Extracted material.
───
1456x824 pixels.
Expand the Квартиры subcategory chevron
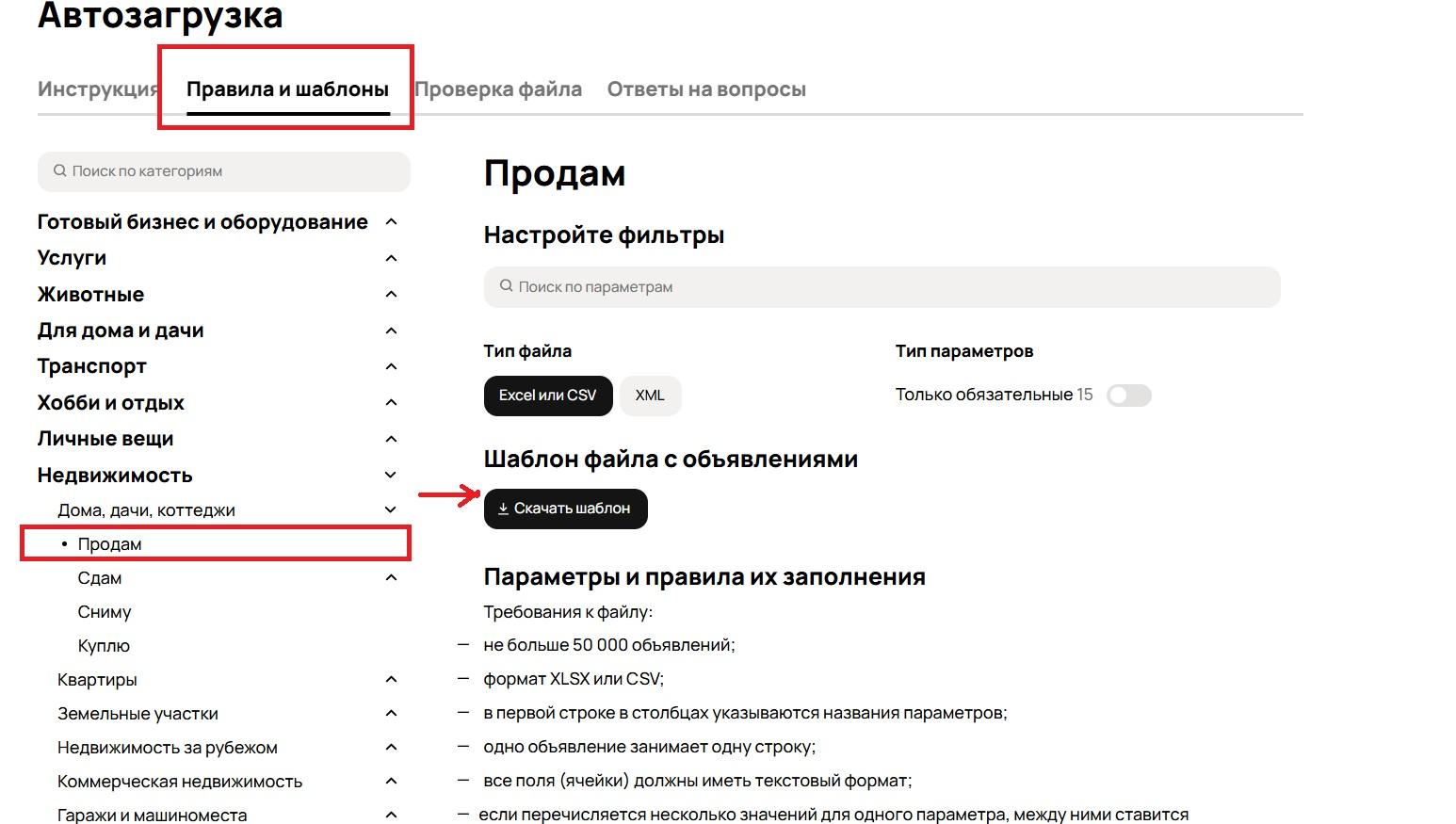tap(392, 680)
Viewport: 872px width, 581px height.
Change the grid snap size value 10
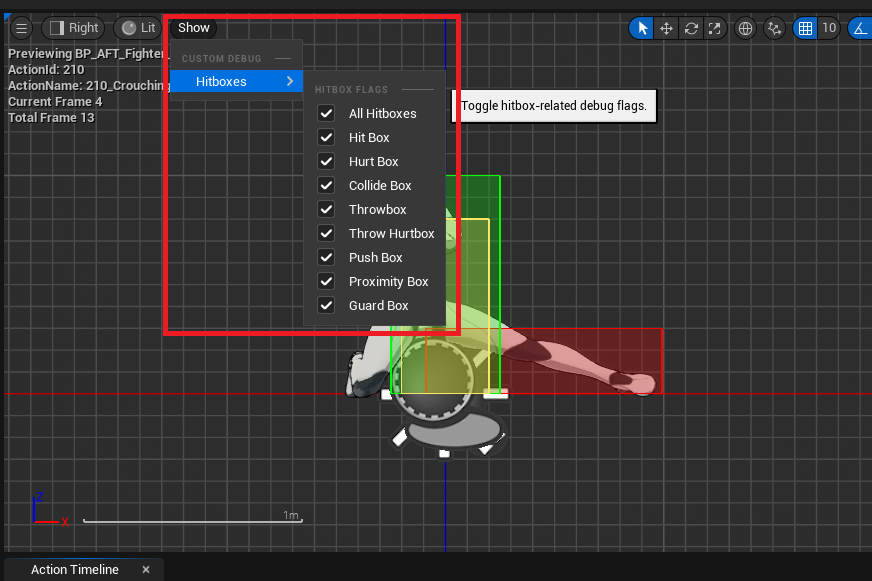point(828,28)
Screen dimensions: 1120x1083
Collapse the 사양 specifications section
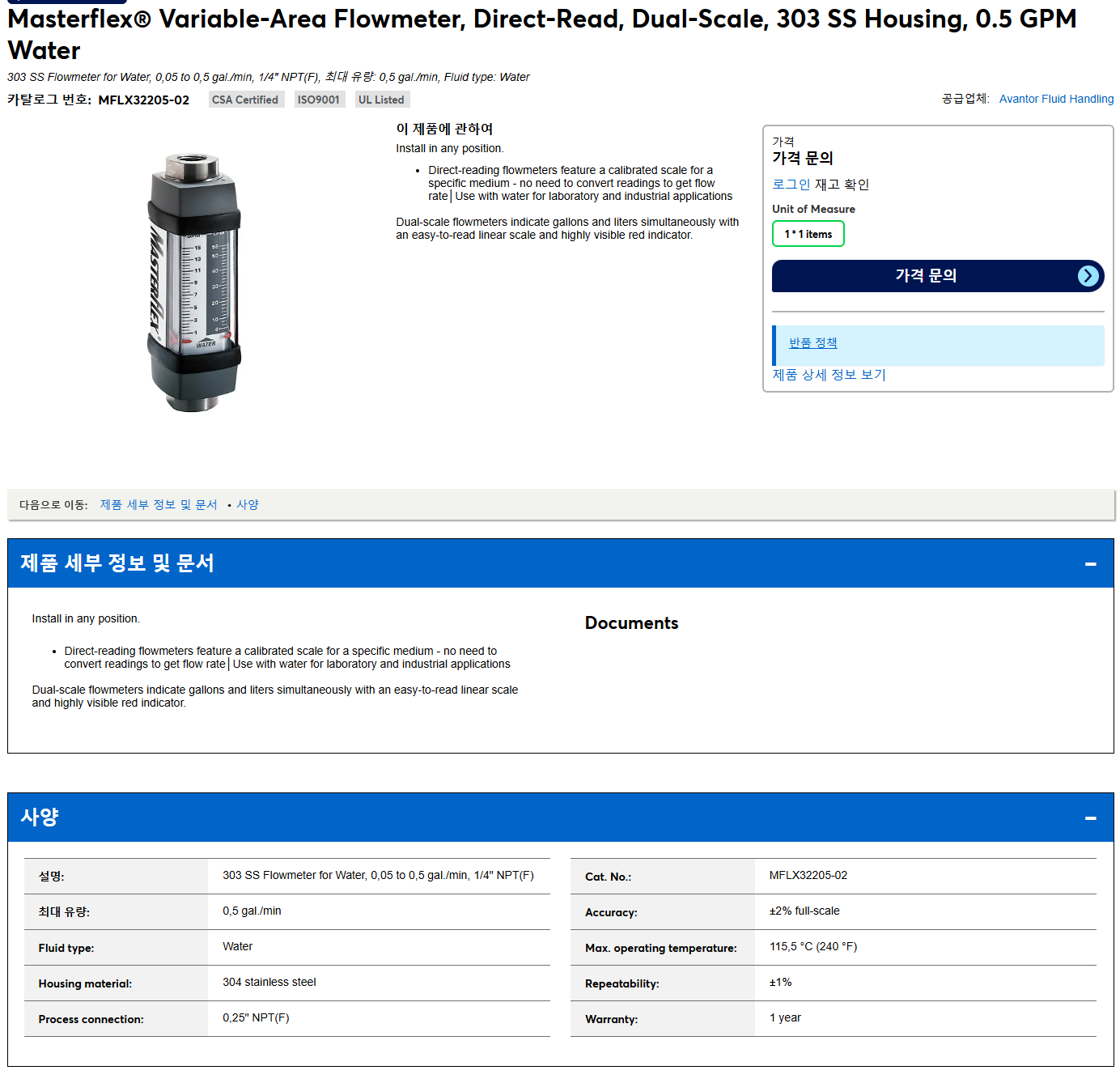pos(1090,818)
───
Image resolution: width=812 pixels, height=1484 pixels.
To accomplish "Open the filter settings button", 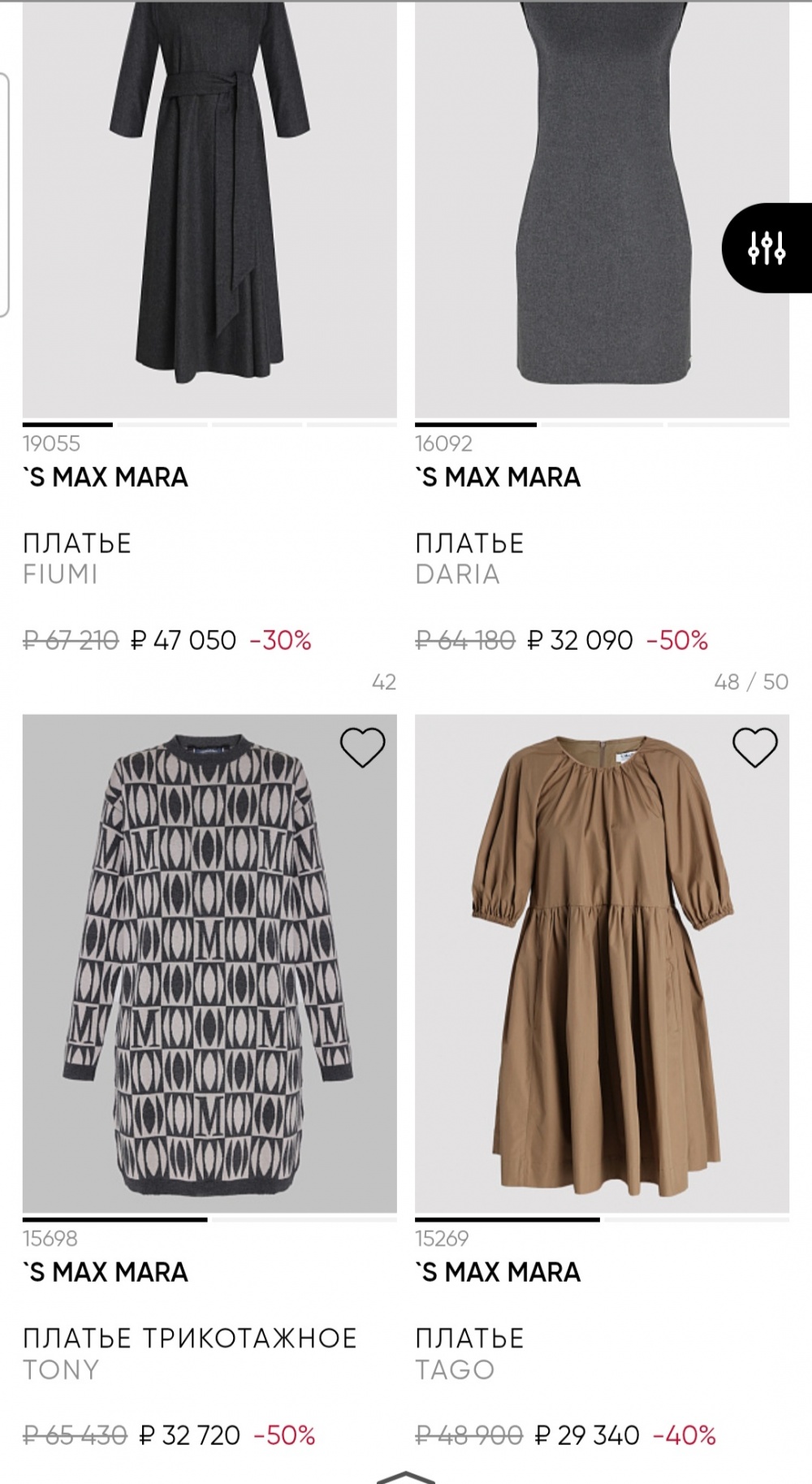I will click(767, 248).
───
What is required.
From the entries, report every line in which the string "height" occurs.

Exercise result.
Viewport: 872px width, 581px height.
Image resolution: width=812 pixels, height=1484 pixels.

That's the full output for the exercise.